Entertainment

'Jane Got A Gun' Embraces The Damsel In Distress

Natalie Portman takes on the classic Western in Jane Got A Gun , her first major release since Thor: The Dark World (2013). Prior to the film's release, it was plagued with behind-the-scenes drama sure to become Hollywood folklore, with a change in director and multiple casting shakeups. Portman, however, was always committed to star in the film, and it's not hard to see why the actress stuck so fiercely to the role in what some deemed a doomed production. A short summary of the film doesn't read particularly feminist: a woman must go to her ex-lover for help when a gang comes after her outlaw husband. This log line doesn't so much scream independent woman as it does damsel in distress, and it's this contradiction that makes the film so interesting. Jane Got A Gun actually embraces the damsel in distress stereotype in order to create a strong female heroine.

In Jane Got A Gun, Portman plays Jane Hammond, a strong-willed mother married to a kind hearted outlaw in post-Civil War America. Her life is thrown into chaos when her husband, Bill, returns to their solitary home in the New Mexico territory riddled with bullet holes — the Bishop Boys are coming for them. Alone and desperate for help, Jane decides to ride away to get help in the form of her ex-fiancé, Dan Frost — "I need a gunslinger," she tells him. There's a whole romantic triangle subplot I won't spoil for you here, but the basic construction of a woman going to her ex to beg for help to protect her from bad guys is classic Western damsel in distress.

Then again, unlike classic damsel in distress stories, Dan doesn't just magically appear in town and stumble upon a woman who needs rescuing. Jane actively recruits him, seeks him out in the middle of nowhere and pays him for his services. He's not exactly a knight in shining armor protecting her out of the kindness of his heart, which makes Jane not exactly a damsel in distress. Yes, she needs a man's help to fight the Bishop Boys, but she is also an active participant in her own protection. She helps plant makeshift land mines along her property and carries a gun or two of her own. She's not afraid to kill to protect herself and her husband. Realistically, however, she does need some help.

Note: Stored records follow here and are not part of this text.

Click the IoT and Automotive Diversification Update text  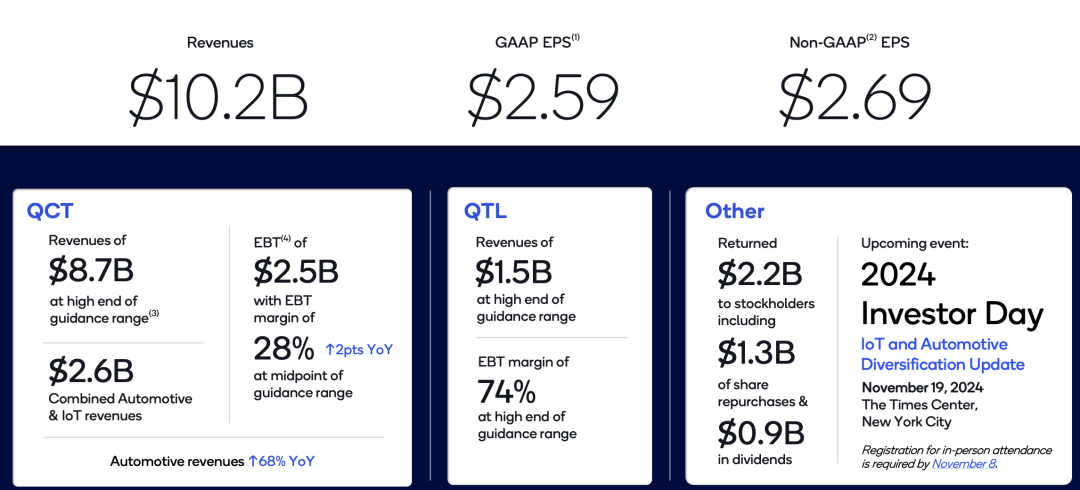pos(943,354)
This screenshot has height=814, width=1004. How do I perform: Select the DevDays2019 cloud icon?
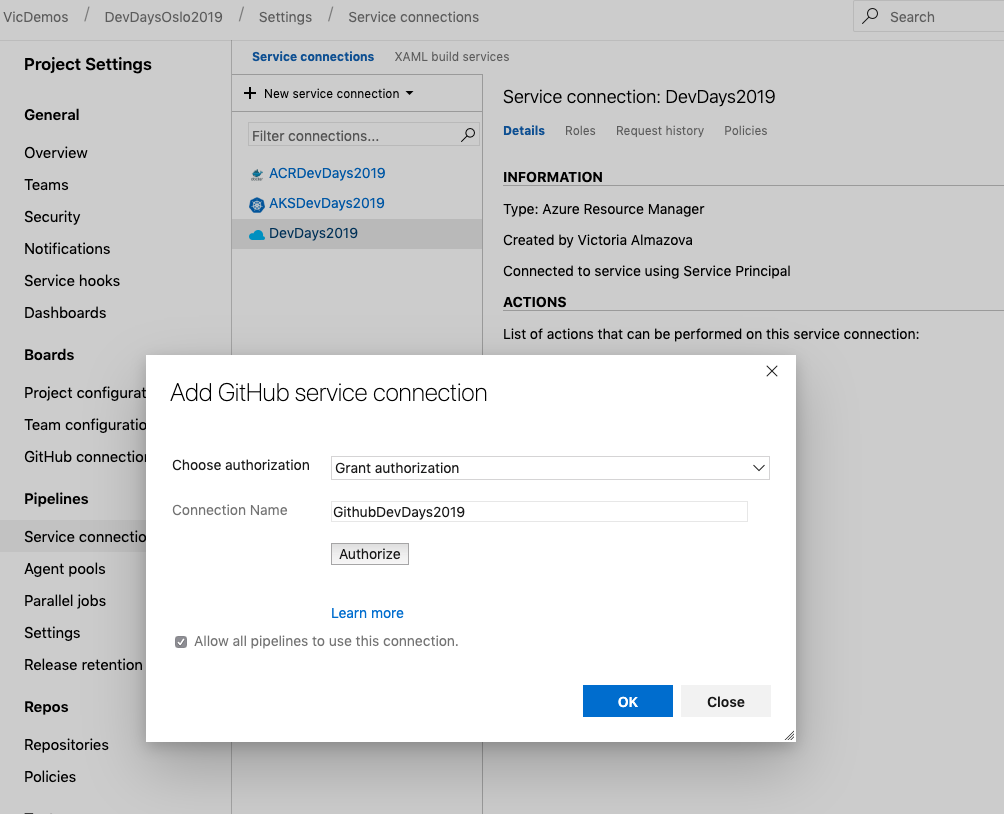pyautogui.click(x=258, y=233)
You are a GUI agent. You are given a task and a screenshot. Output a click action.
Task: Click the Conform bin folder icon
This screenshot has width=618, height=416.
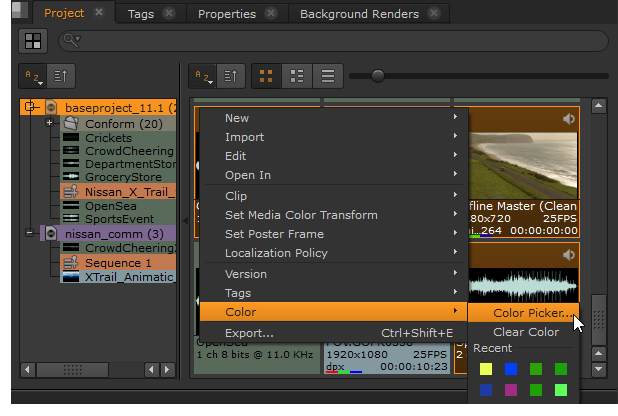pyautogui.click(x=71, y=123)
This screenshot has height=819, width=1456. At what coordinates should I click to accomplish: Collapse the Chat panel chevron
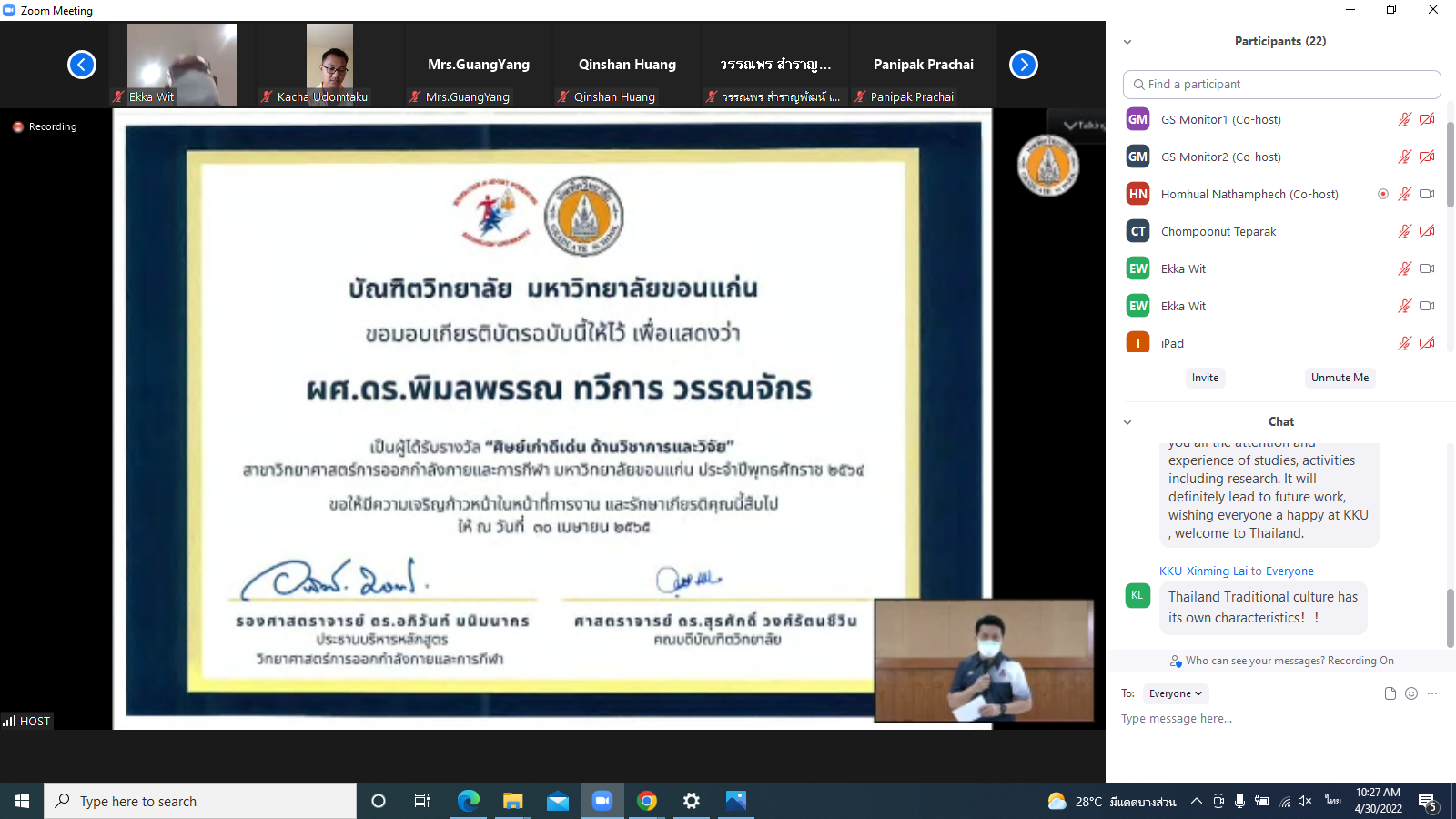(x=1127, y=422)
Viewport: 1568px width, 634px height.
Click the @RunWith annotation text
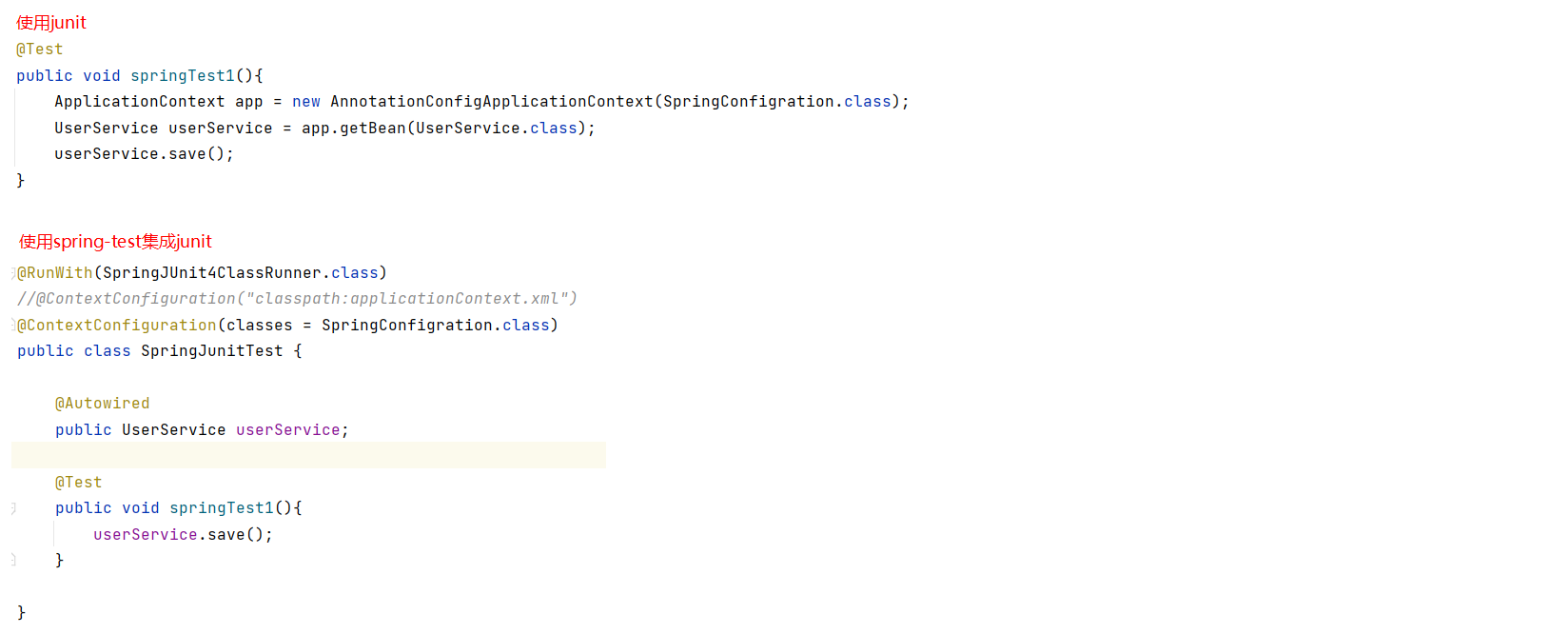(55, 273)
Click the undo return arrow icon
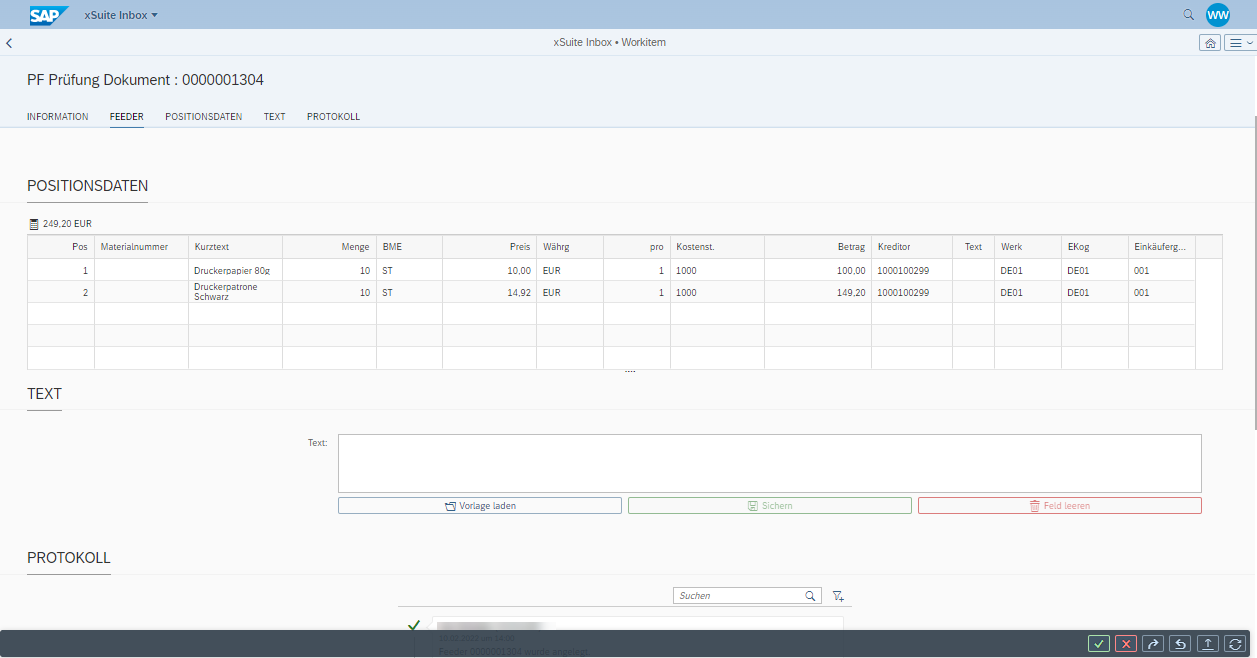 tap(1180, 644)
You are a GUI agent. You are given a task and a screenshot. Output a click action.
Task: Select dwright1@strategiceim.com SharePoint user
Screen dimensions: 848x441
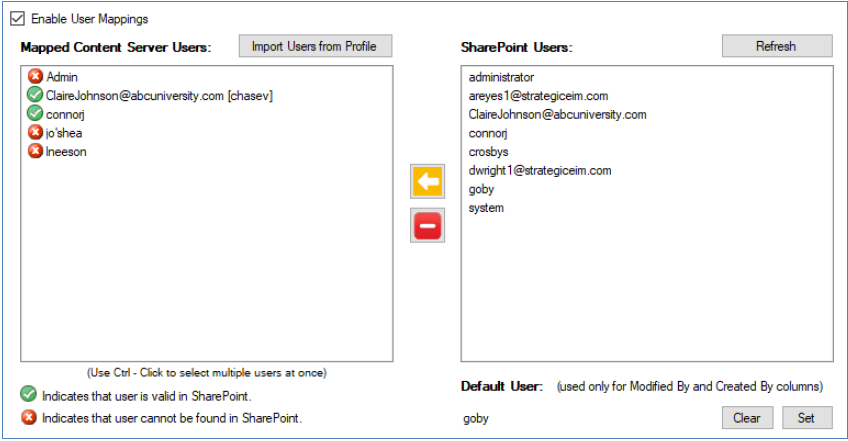[x=540, y=171]
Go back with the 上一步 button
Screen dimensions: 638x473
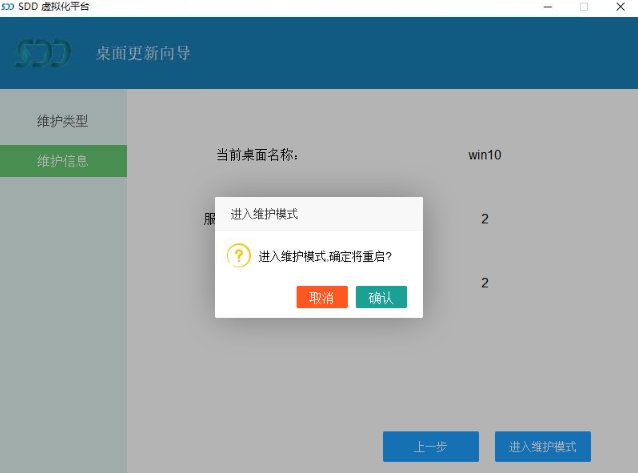430,446
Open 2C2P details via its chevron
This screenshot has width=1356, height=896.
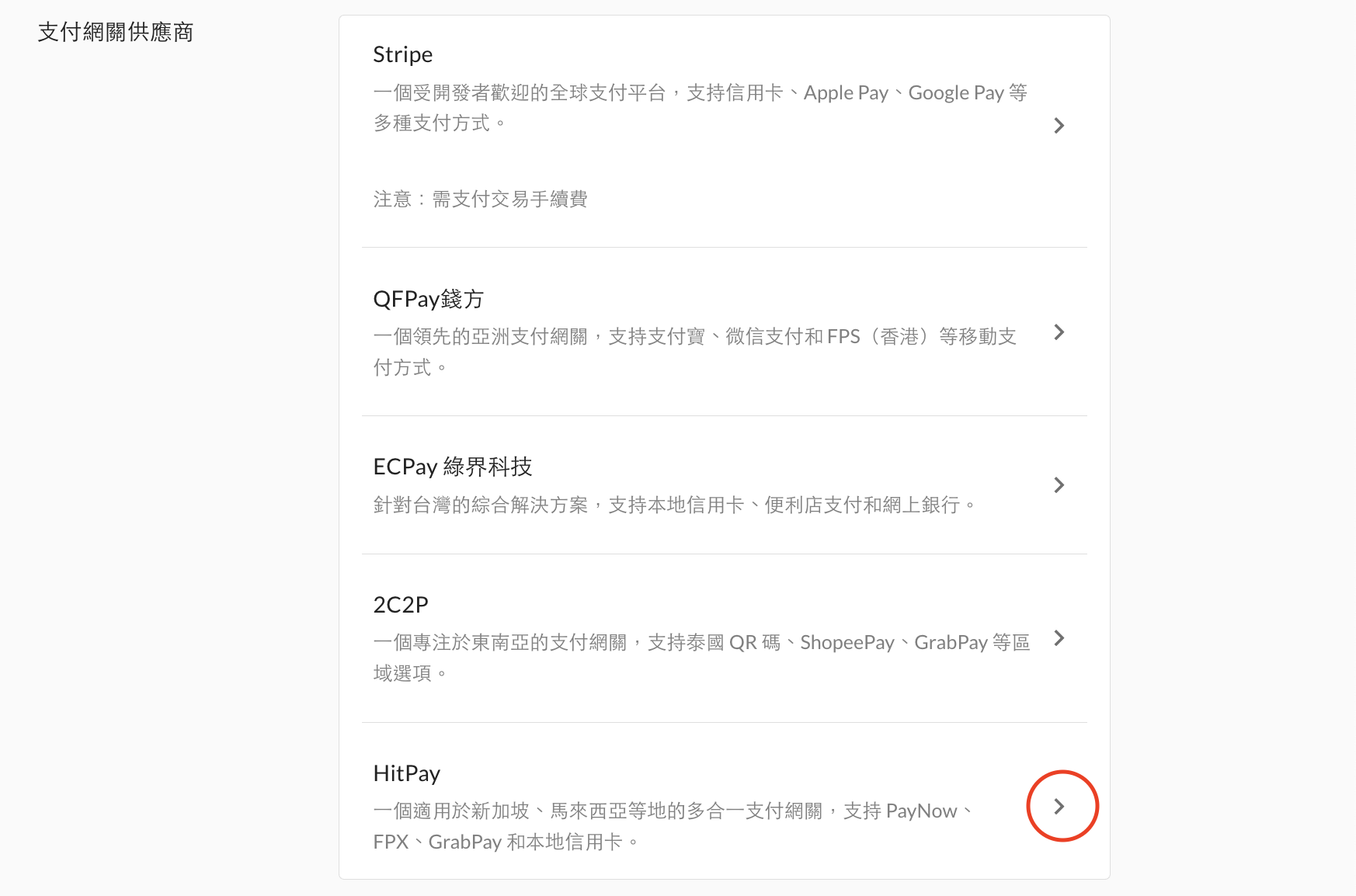pos(1059,638)

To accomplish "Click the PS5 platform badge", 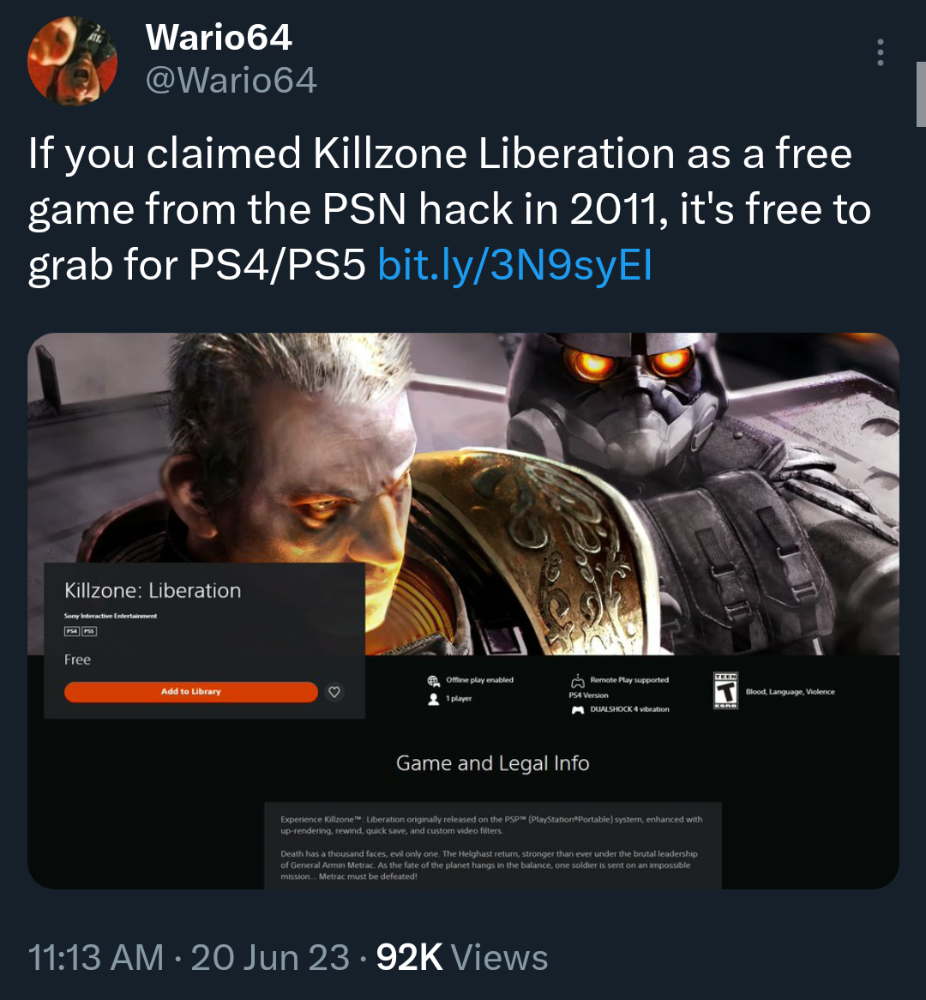I will tap(89, 631).
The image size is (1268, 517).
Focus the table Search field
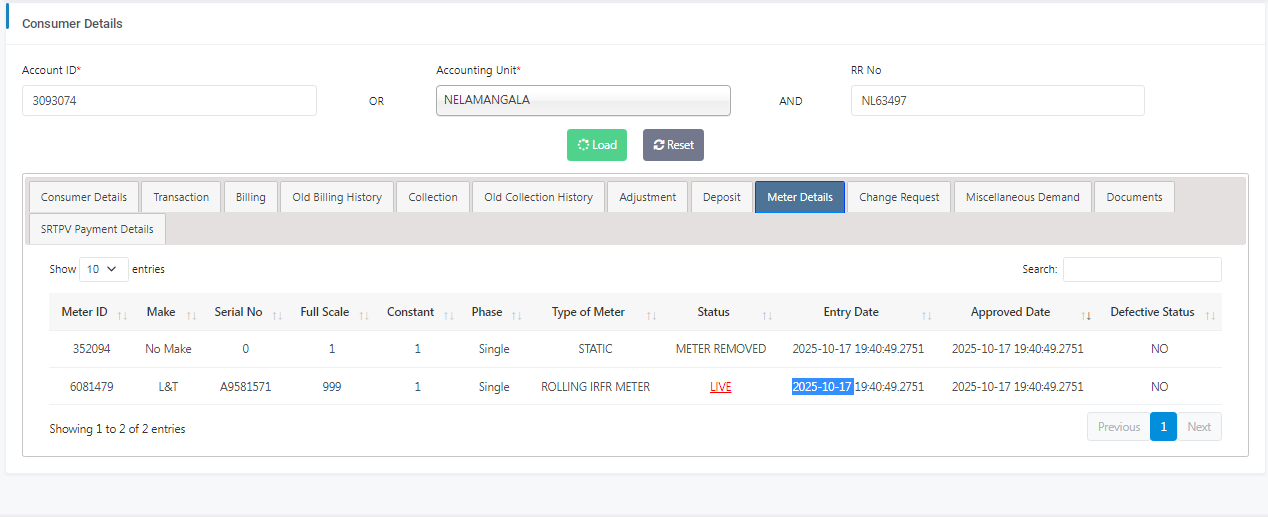pos(1141,269)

After all, the Bishop Boys are a gang of criminals — at least a dozen or so are coming after her — and she's just one woman. The threat extends farther than just life or death, as the film later explains, the Bishop Boys traffic in women, making the threat of enslavement and rape an ever-present possibility for Jane. By making Jane a woman in need of aid, the filmmakers stay true to the limitations of the period in which the film is set. Jane's circumstances as a woman, essentially alone, living out in New Mexico territory with her injured husband, would likely impede her ability to take down a gang of ruthless criminals. Unless she was some kind of larger-than-life superhero (think Black Widow but in the 1870s and in pioneer dress), she was going to need some assistance. To ensure that Jane is a real feminist hero that audiences can relate to, the filmmakers had to make her somewhat of a damsel in distress. Otherwise, her triumph wouldn't ring true to the period in which she lives when it finally comes around.

As the calls for better female roles onscreen grow louder, the knee-jerk reaction of many viewers and filmmakers is to erase the sexist tropes of past films. And I get it. Common sense dictates that the old damsel in distress trope should be one of the first to go. And yet, Jane Got A Gun makes a good case for why we shouldn't abandon it altogether.

Where Jane Got A Gun succeeds is in reclaiming and re-framing the damsel in distress trope. And I hope more films take notice.